O nosso aluno, após o Ciclo Básico, entrará gradativamente em módulos de ensino, com as seguintes colocações: o 1.º módulo é o conhecimento do homem e o ecossistema (parte deste módulo começa já no Ciclo Básico com algumas disciplinas, como: Sociologia da Saúde, Saneamento e outras); o 2.º módulo é o homem declarado doente, suas necessidades e a sua interação com a comunidade em que vive. Neste módulo é desenvolvido também programa materno-infantil comunitário; o 3.º módulo compreende o homem em um processo patológico maior, agudo ou crônico, que o segrega da comunidade, levando-o à hospitalização.

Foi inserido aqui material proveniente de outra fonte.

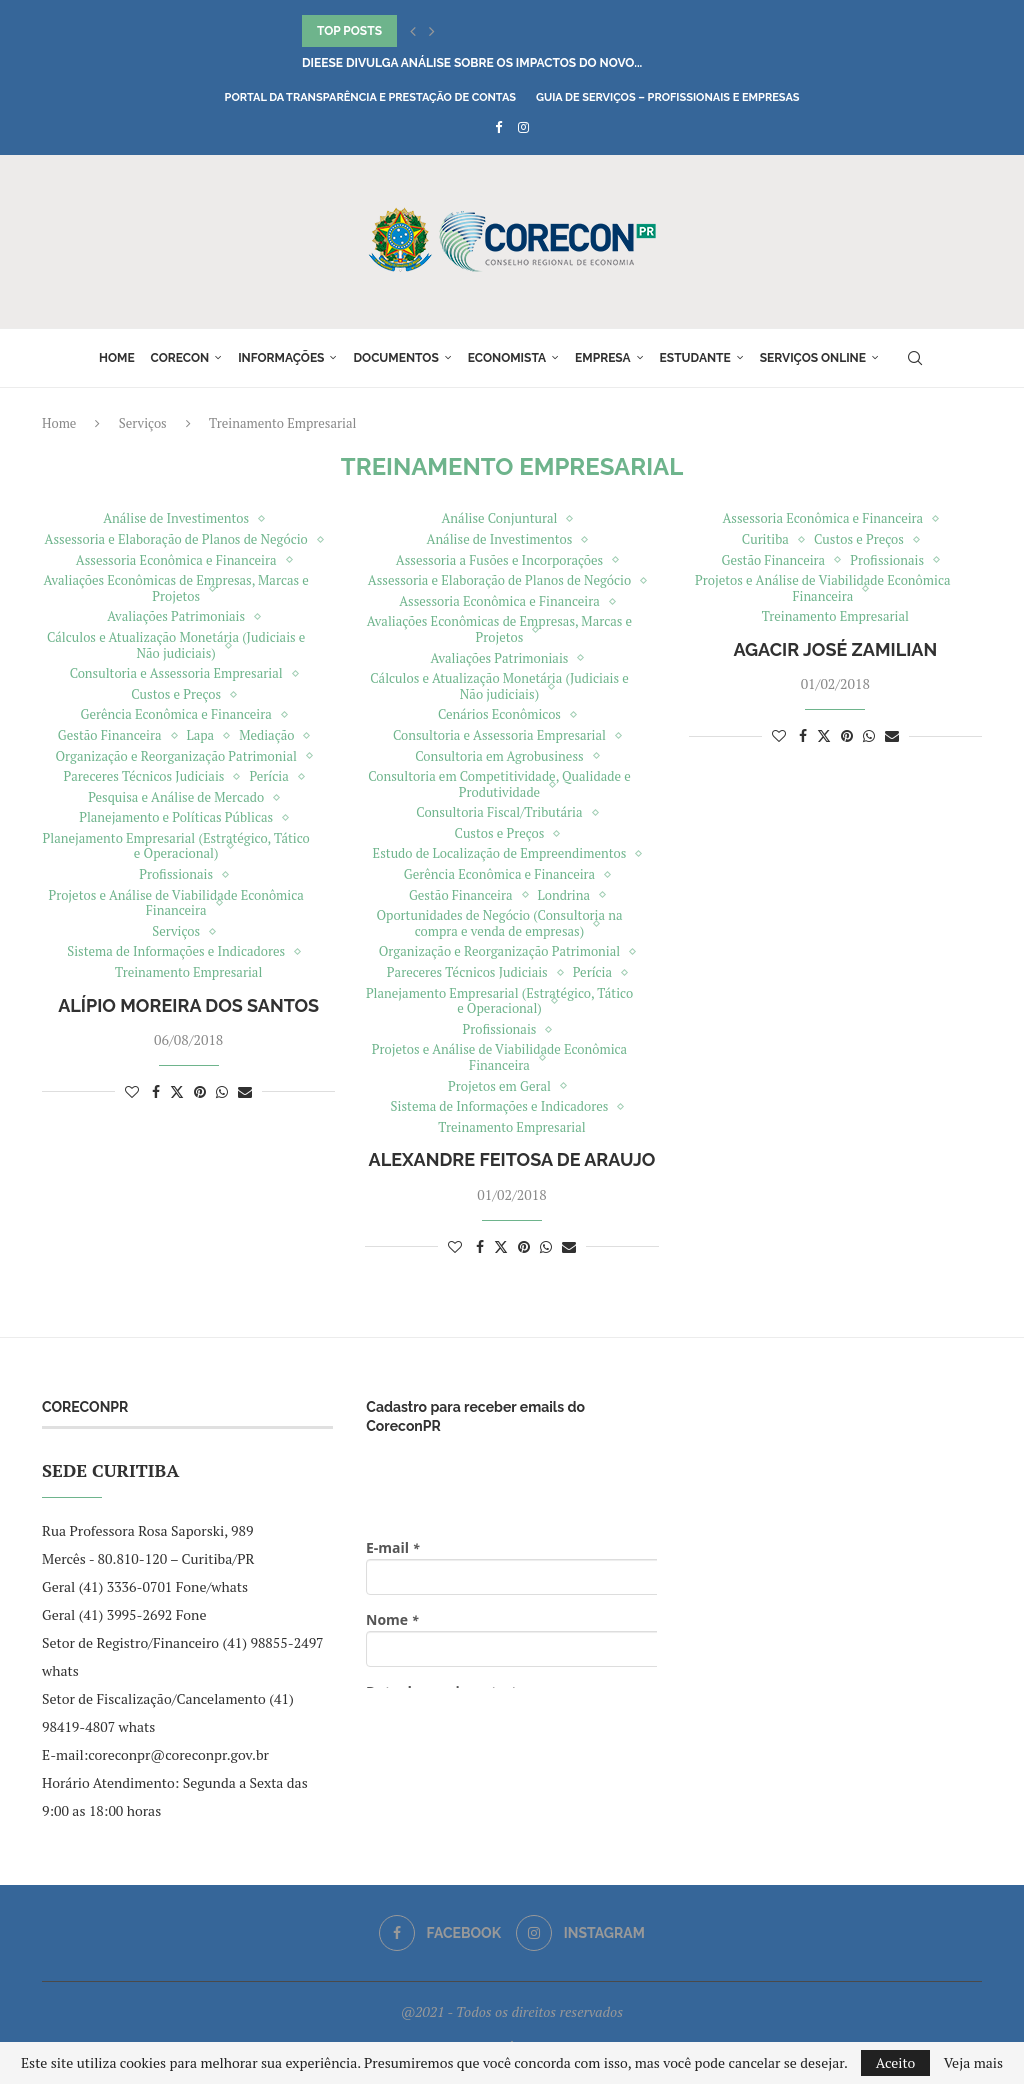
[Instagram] (523, 127)
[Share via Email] (245, 1091)
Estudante (695, 358)
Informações (281, 358)
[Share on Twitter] (177, 1091)
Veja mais (973, 2063)
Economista (507, 358)
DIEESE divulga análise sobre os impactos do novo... (472, 63)
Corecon (180, 358)
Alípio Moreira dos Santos (188, 1005)
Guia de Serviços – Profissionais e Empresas (668, 97)
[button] (413, 31)
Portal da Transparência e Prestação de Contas (370, 97)
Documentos (395, 358)
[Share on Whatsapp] (222, 1091)
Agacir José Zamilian (835, 649)
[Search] (915, 358)
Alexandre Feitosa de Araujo (512, 1159)
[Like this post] (132, 1091)
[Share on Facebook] (156, 1091)
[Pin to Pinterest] (200, 1091)
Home (117, 358)
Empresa (603, 358)
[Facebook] (498, 127)
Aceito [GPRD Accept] (896, 2062)
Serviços (143, 423)
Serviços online (813, 358)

O conhecimento anterior do homem no ecossistema, faz com que o aluno continue a vê-lo como parte integrante do sistema de saúde; e no 4º módulo o aluno já com uma aplicação maior de conhecimentos, volta à comunidade, participando dos programas de saúde existentes, elaborando programas novos de assistência comunitária, com treinamento e supervisão. É uma espécie de reciclagem programada.

Dentro de uma rede industrial como encontramos em São Carlos, não podemos esquecer que as necessidades locais variam um pouco em relação ao tradicional programa, levando-nos a considerar como atuação curricular o atendimento a este contingente populacional.

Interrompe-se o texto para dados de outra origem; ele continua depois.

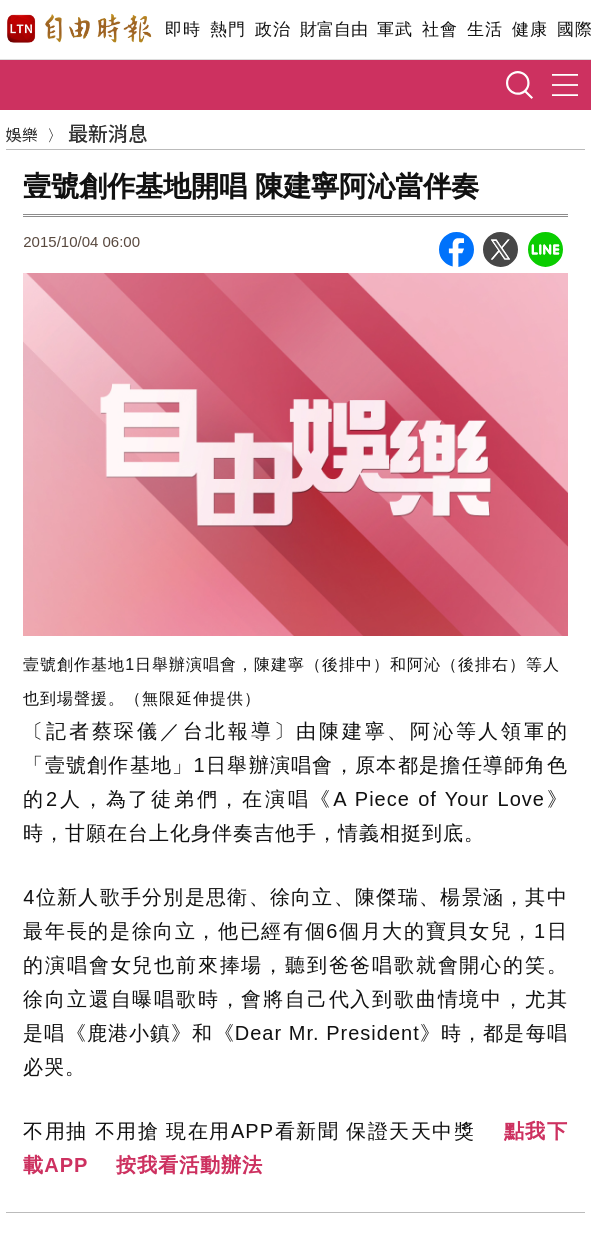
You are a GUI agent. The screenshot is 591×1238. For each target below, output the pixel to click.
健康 (529, 29)
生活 (484, 29)
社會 (439, 29)
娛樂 (22, 134)
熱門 (227, 29)
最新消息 (108, 132)
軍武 (394, 29)
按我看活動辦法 (189, 1165)
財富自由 (333, 29)
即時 (182, 29)
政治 (272, 29)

Complementando o preparo do Enfermeiro, foi proposto ao longo dos quatro últimos semestres do Curso, a ministração das disciplinas que compreendem a programação curricular de Licenciatura em Enfermagem, a fim de lhe dar direito de lecionar no ensino de 2.º grau, disciplinas e atividades práticas da área de enfermagem e saúde.

Este programa curricular inicialmente adotado, poderá sofrer alterações, uma vez que estamos desenvolvendo atualmente o terceiro semestre do Curso.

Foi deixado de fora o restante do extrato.